Votre métier vous expose-t-il à la concurrence?

Oui, bien sûr. Le fait de pouvoir travailler librement depuis chez soi – bien avant la généralisation du télétravail – nous mettait déjà en concurrence avec des traducteurs étrangers. Mais si l’on veut assurer un niveau qualitatif, il faut connaître le contexte et les besoins précis des clients, comprendre leur fonctionnement et réagir de manière flexible. C’est ainsi que l’on garde ses mandats.

L’arrivée de l’intelligence artificielle et des traductions en un clic menace-t-elle votre profession?

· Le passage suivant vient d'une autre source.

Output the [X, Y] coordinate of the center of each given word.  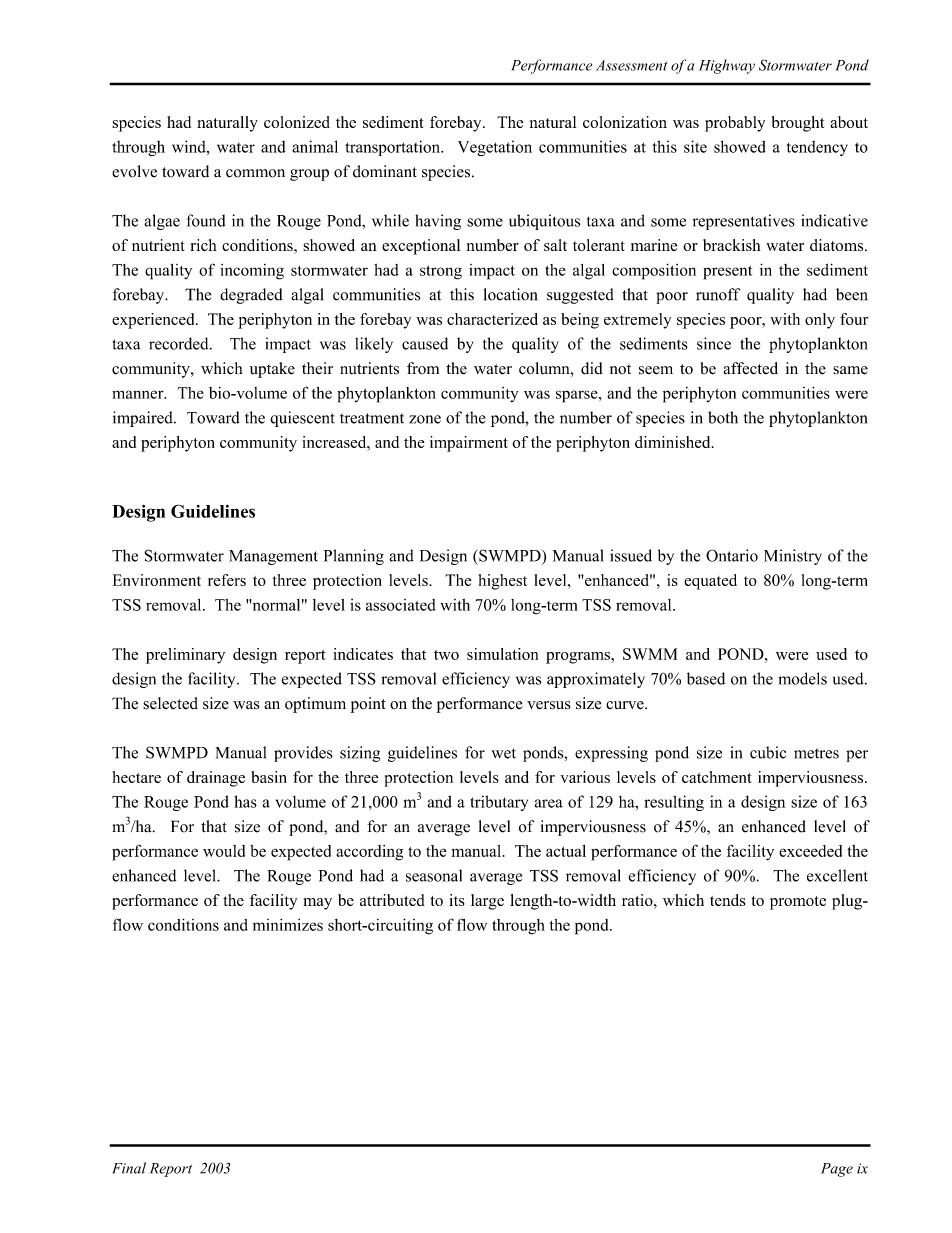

C’est un fait, et j’en constate les effets, à la fois positifs et négatifs. L’IA produit des phrases correctes, exemptes de fautes et bien structurées. Mais cet avantage risque d’endormir la vigilance du lecteur. Dans certains cas, l’IA peut commencer à écrire n’importe quoi. Il faut donc une solide connaissance métier pour repérer ces risques. Cela redéfinit notre mandat: nous intervenons moins dans la première étape de traduction et davantage dans le soin à apporter au texte. Tout dépend de la finalité. Les textes destinés à rester, qui demandent un style soigné et un vocabulaire non stéréotypé, sont l’apanage des traducteurs humains. En revanche, tout ce qui relève de la communication de base est effectivement remis en cause par ces outils.

Vous baignez dans deux cultures, germanophone et francophone. Observez-vous des différences en termes de communication?

Oui. La langue maternelle ou celle que l’on apprend à l’école influencent la manière de réfléchir et de formuler des idées. Concrètement, les Suisses alémaniques sont plus simples et directs, alors que le monde francophone utilise davantage de circonvolutions. La politesse s’exprime différemment, notamment dans les formules de salutation. Il y a une couche sociale. Et on sait tous que les blagues en allemand fonctionnent rarement en français, même dans la publicité!

Avez-vous le sentiment d’exercer un métier vivant?

Oui, parce que les langues évoluent. Quand je retourne en Suisse alémanique, je relève des idiomes que je ne connaissais pas plus jeune. A force, cela remonte même dans les documents plus formels. Même en allemand, les textes de présentation sont aujourd’hui bien plus courts qu’à mes débuts.

Pensez-vous que votre métier a de l’avenir?

Ce métier a de l’avenir pour celles et ceux qui l’envisagent comme une compétence évolutive, au croisement d’autres expertises. Avec l’IA, la traduction n’est plus une fin en soi. Elle devient un levier parmi d’autres.